◆ **WHAT YOU WILL DO**
Copy the lines running from the one that contains "Image resolution: width=1542" to the end of the entries below, exactly and with no pictures.

Collected data entries
★ ★ ★ ★ ★ ★ ★

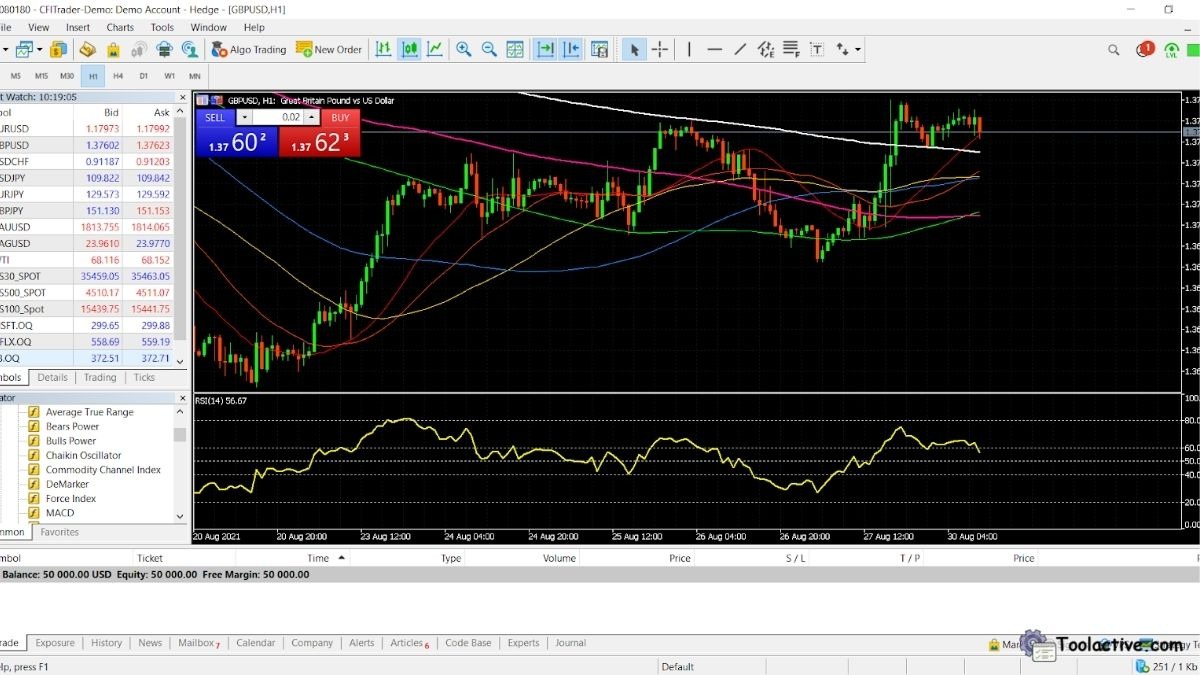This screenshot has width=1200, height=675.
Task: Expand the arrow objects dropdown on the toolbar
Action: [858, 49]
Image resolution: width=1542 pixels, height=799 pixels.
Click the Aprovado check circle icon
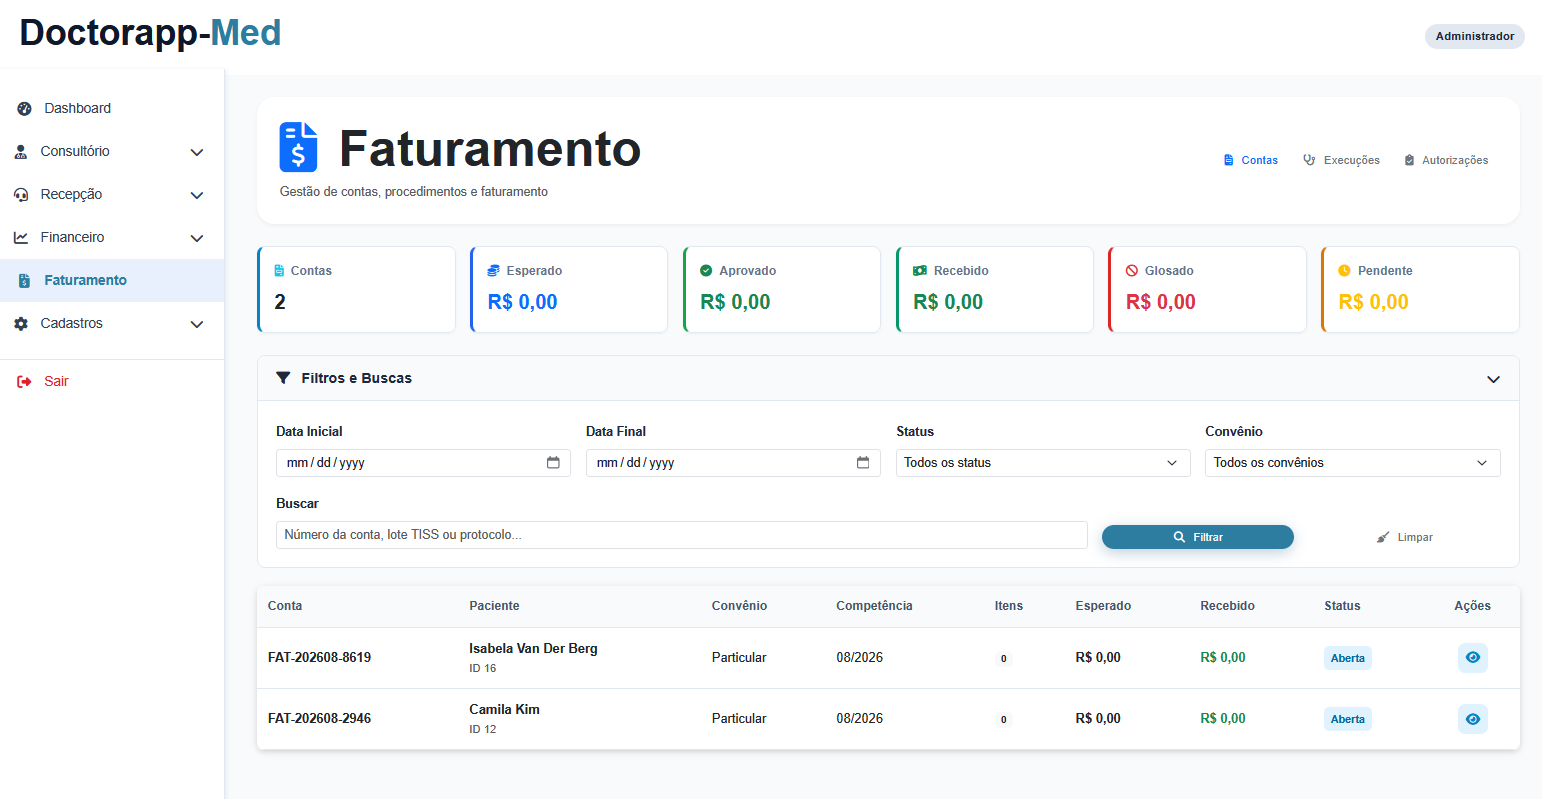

★ ★ ★ ★ ★ ★ ★

◆ **ANSWER TO THE PROBLEM**
Image resolution: width=1542 pixels, height=799 pixels.
Click the Aprovado check circle icon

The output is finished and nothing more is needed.